How many lines in the records below contain the string "width"? Case counts. Reply with the number alone.

(Item coordinate data)
########

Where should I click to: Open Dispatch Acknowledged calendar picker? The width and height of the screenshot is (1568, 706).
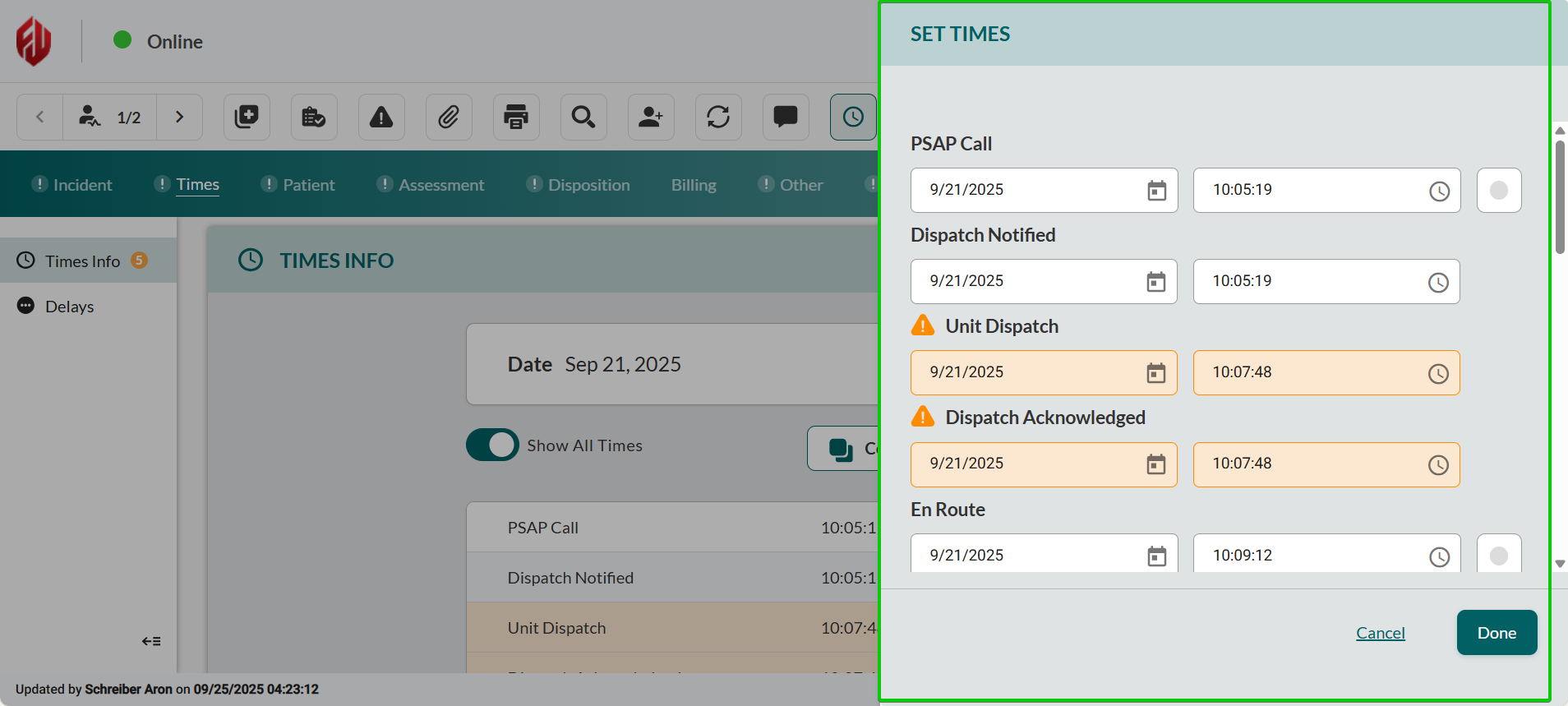point(1155,465)
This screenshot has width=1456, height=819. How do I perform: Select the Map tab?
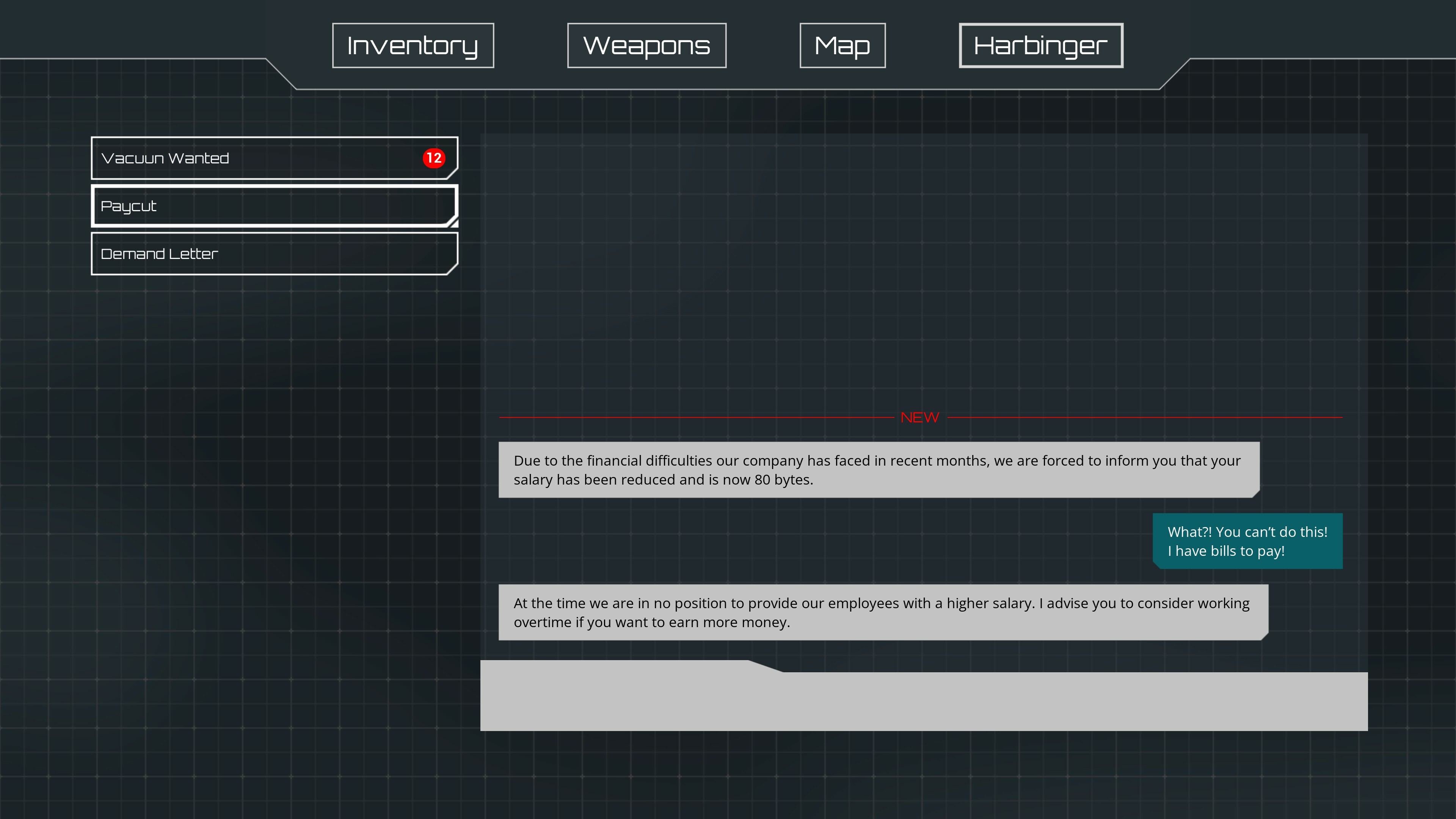pyautogui.click(x=842, y=45)
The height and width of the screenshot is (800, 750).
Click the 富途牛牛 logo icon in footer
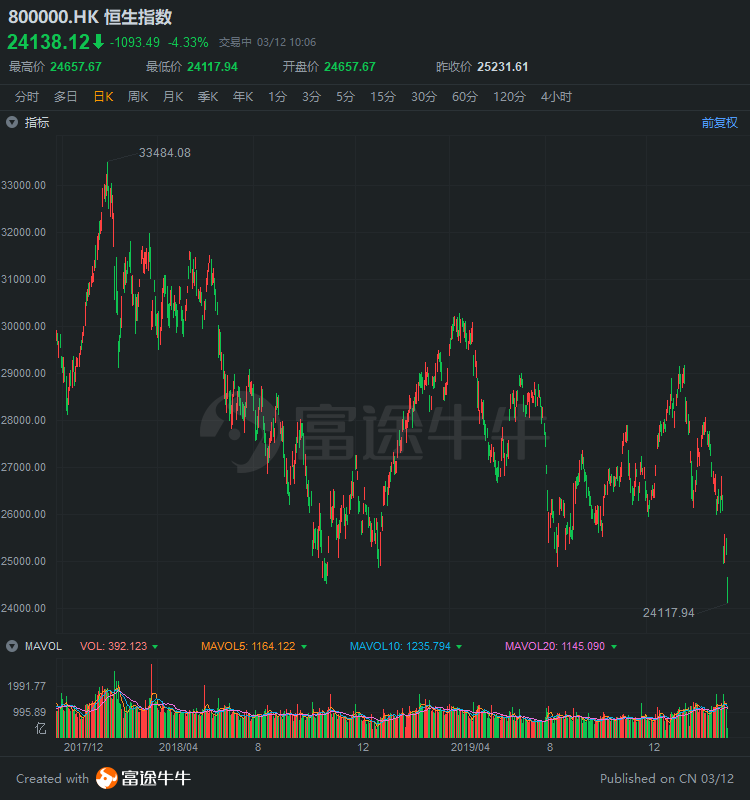pos(107,778)
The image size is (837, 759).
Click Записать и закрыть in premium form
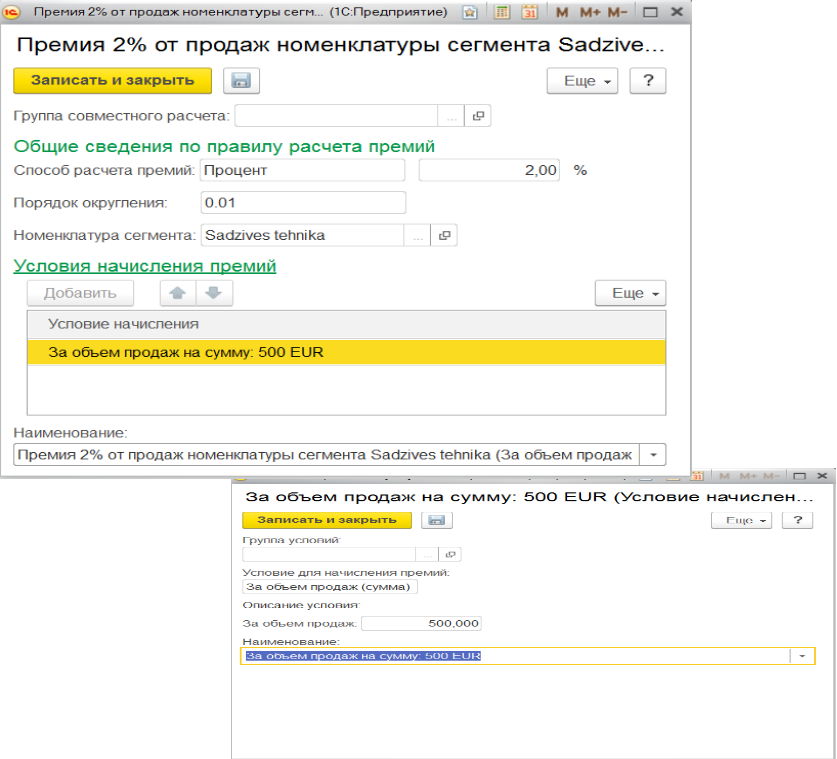pos(112,81)
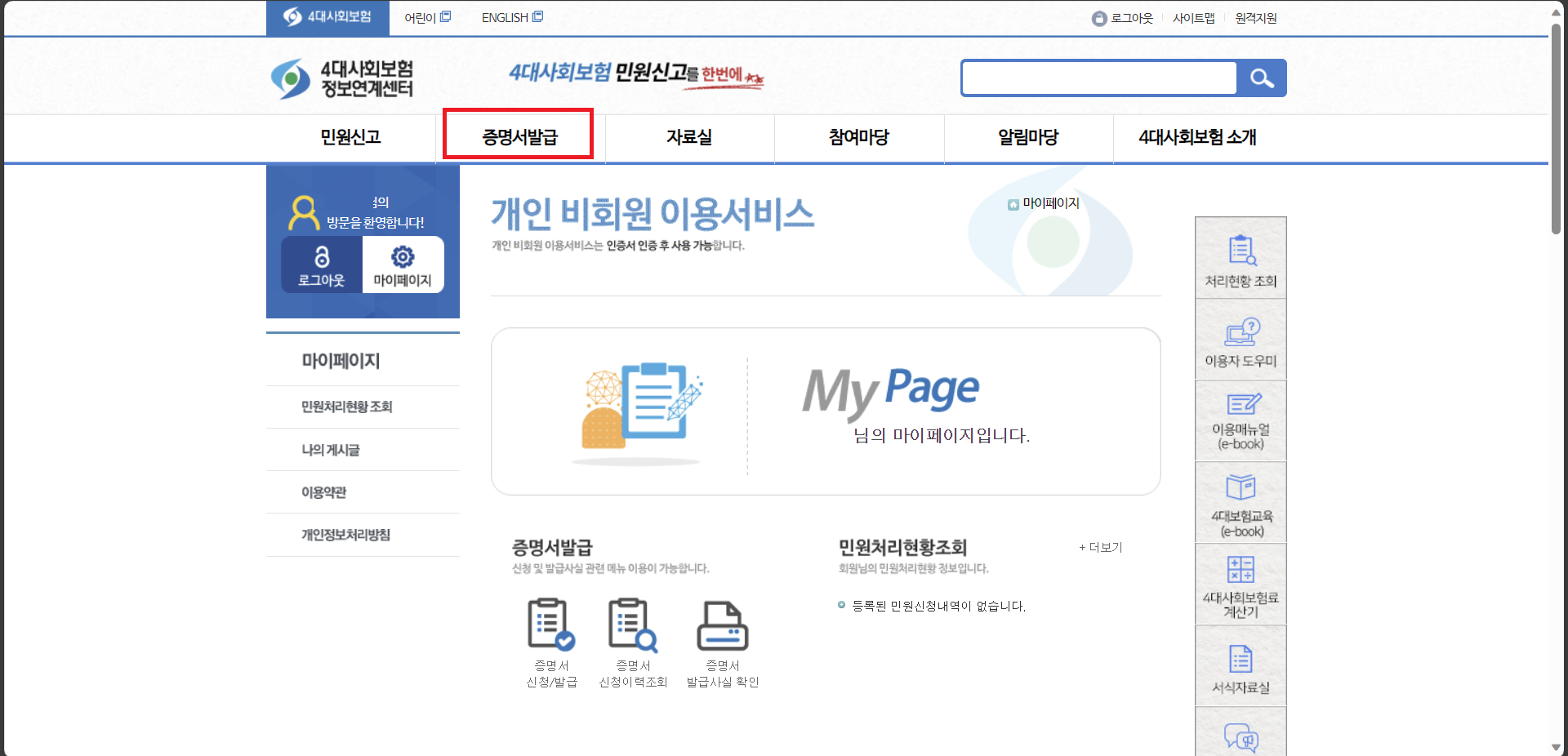Open 개인정보처리방침 in the left menu
1568x756 pixels.
click(x=345, y=535)
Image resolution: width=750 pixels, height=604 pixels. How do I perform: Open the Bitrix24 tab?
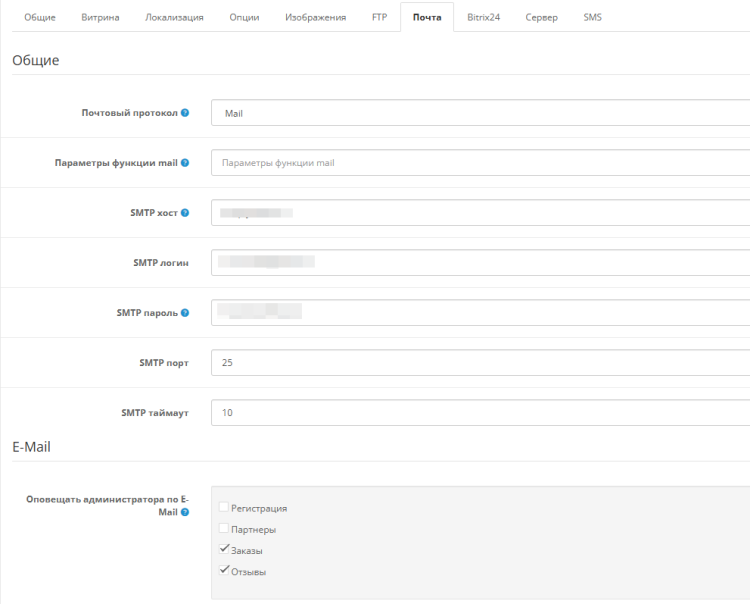tap(483, 17)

########

- _In response_: 4